全国和牛能力共進会・鹿児島大会6日開幕 全国から出品牛が続々到着 長い移動、高温多湿の気候…牛の状態に細心の注意 霧島と南九州

 2022/10/05 08:57
牛舎内で開幕に向けた準備に追われる全国各地の生産者ら=4日午後、霧島市牧園
牛舎内で開幕に向けた準備に追われる全国各地の生産者ら=4日午後、霧島市牧園
 6日開幕する第12回全国和牛能力共進会(全共)鹿児島大会に出品される牛の会場搬入が4日、始まった。
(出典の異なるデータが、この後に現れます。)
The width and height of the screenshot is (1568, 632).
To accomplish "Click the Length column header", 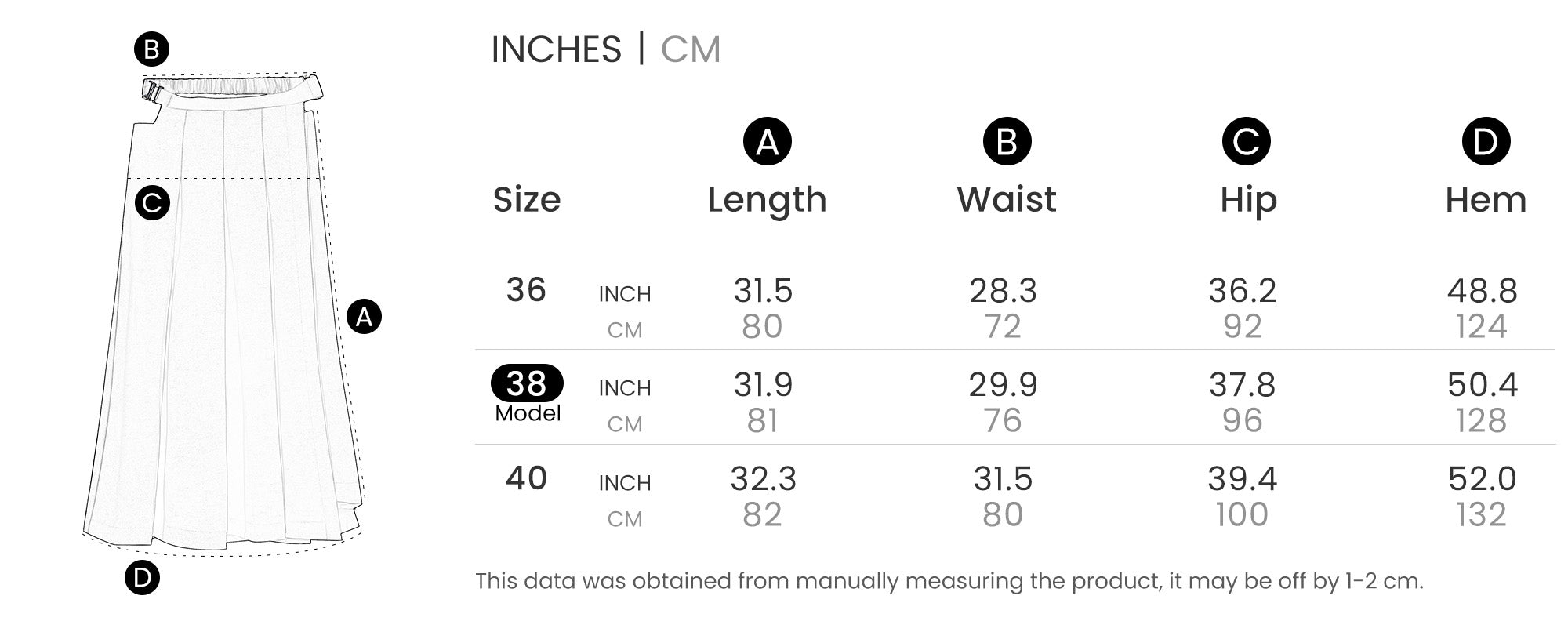I will pos(767,200).
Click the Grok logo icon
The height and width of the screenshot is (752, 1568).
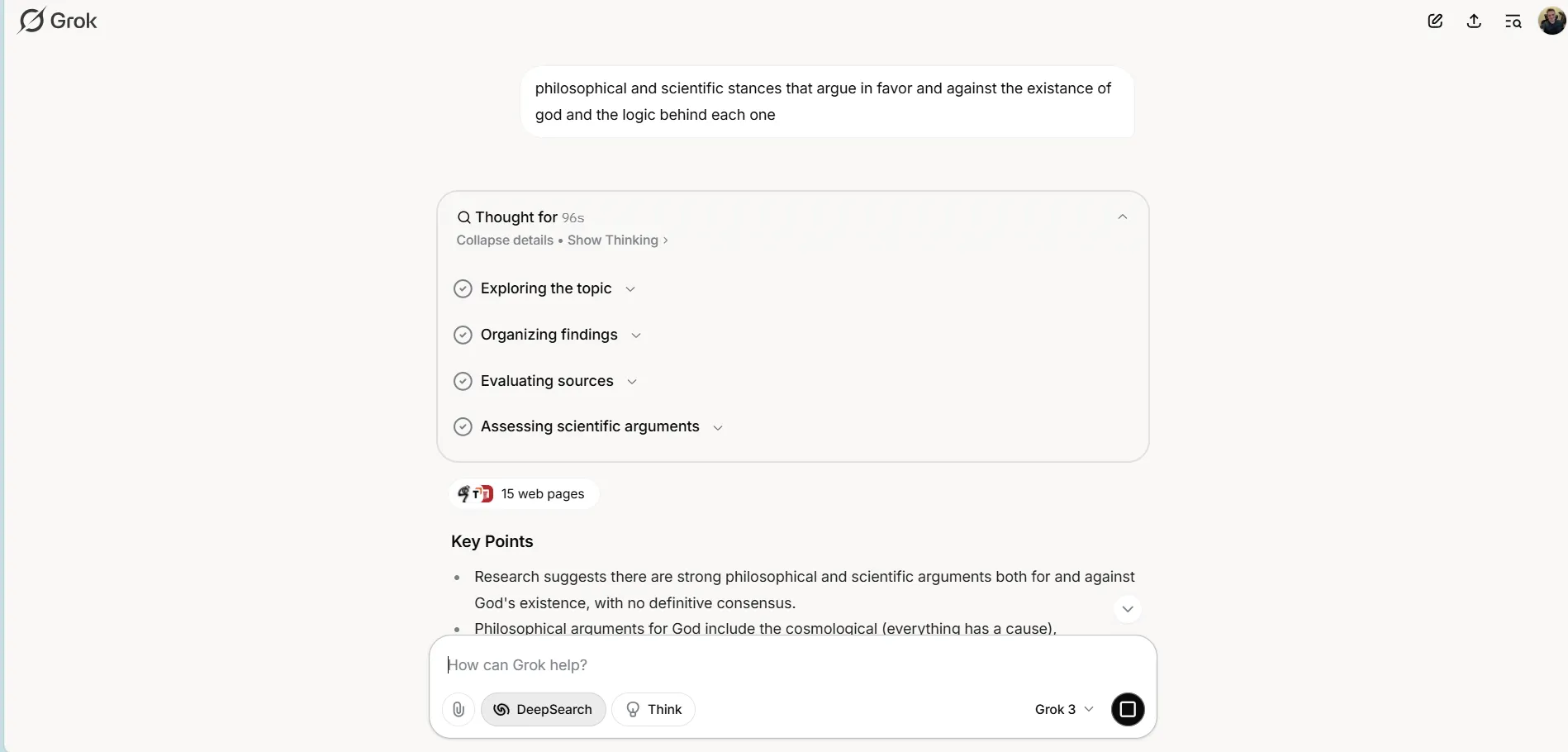[x=31, y=21]
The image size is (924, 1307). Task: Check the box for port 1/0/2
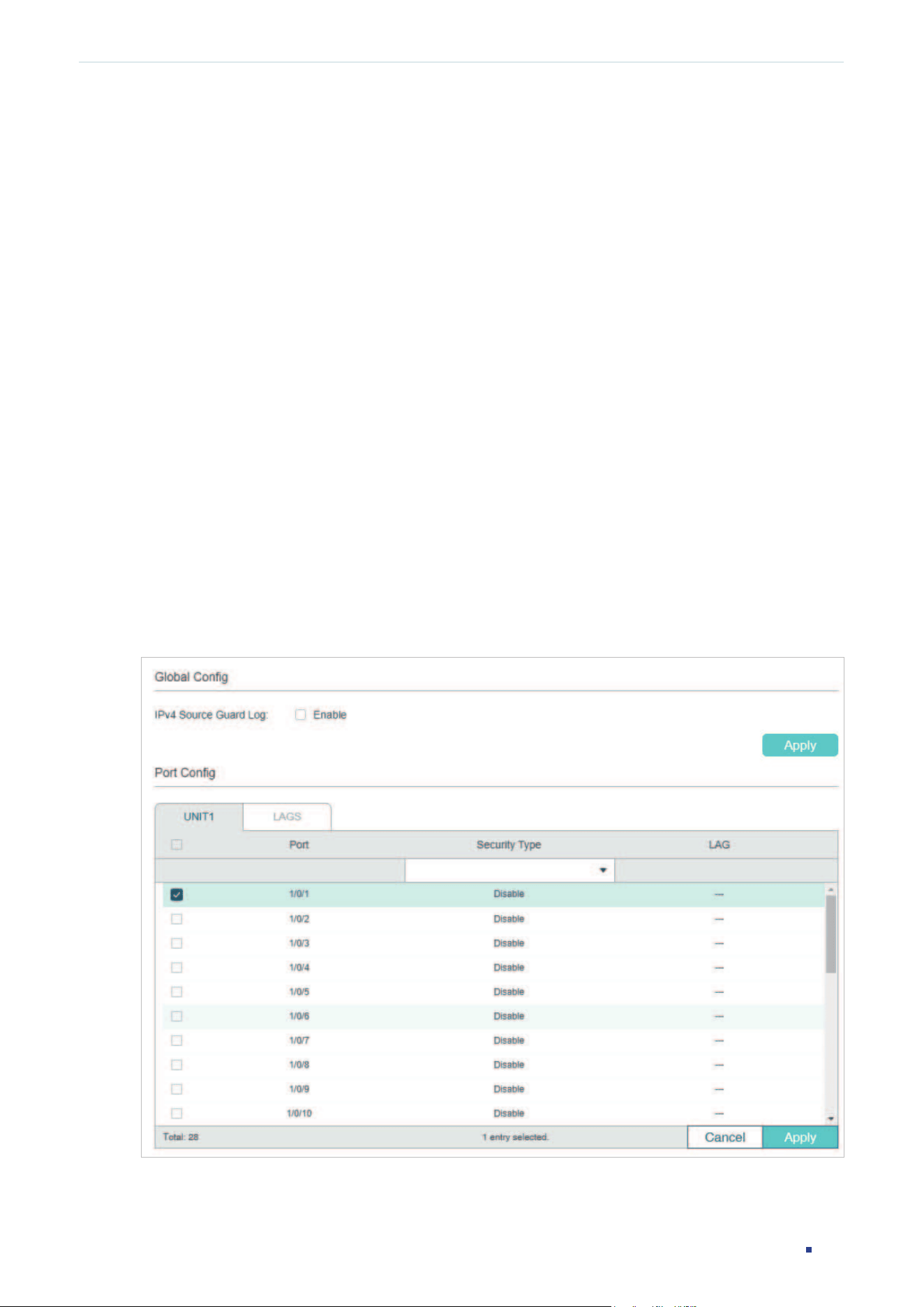coord(177,919)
鹿児島県の霧島市と南九州市の会場では、牛が万全の状態で審査に臨めるよう、関係者が細心の注意を払い作業に当たった。

 種牛の部が開かれる霧島市牧園の会場には、朝からトラックで次々と牛が到着。健康観察を終えたあと、慎重に各県の牛舎に入れられた。

 参加する41道府県の中で会場から最も遠い北海道。2500キロをフェリーとトラックを使って3泊4日かけて運び、1日に小林市に着いた。牛を休ませ、南九州の高温多湿の環境に慣れさせたという。

 道和牛振興協議会の宮前裕治副会長(55)は「(牛が)移動の疲れから、かなり回復した状態で会場入りできた。随行してくれたスタッフをねぎらいたい」と話した。

 5年後の第13回全共は北海道で開催される。選手団主将の十勝和牛育種組合の武隈英和組合長(48)は「やれることは全てやった。次回の開催地として、長距離の移動も問題ないという姿を見せられればいい」。

 離島を含む県内全域から出品する沖縄県は、台風などでフェリーが欠航する可能性も考慮し、先月27日に出発。霧島市の姶良中央家畜市場に前入りしていた。

 同県家畜改良協会の赤嶺雅敏事務局長(55)は「鹿児島県関係者には受け入れ対応をしてもらい感謝している。初の上位3席以内の入賞を目指して頑張りたい」と意気込んだ。

 牛の搬入は5日まで続く。鹿児島県実行委員会の福重哲也事務局長は「生産者が審査に専念できるよう会場を整え、運営をしていきたい」と話した。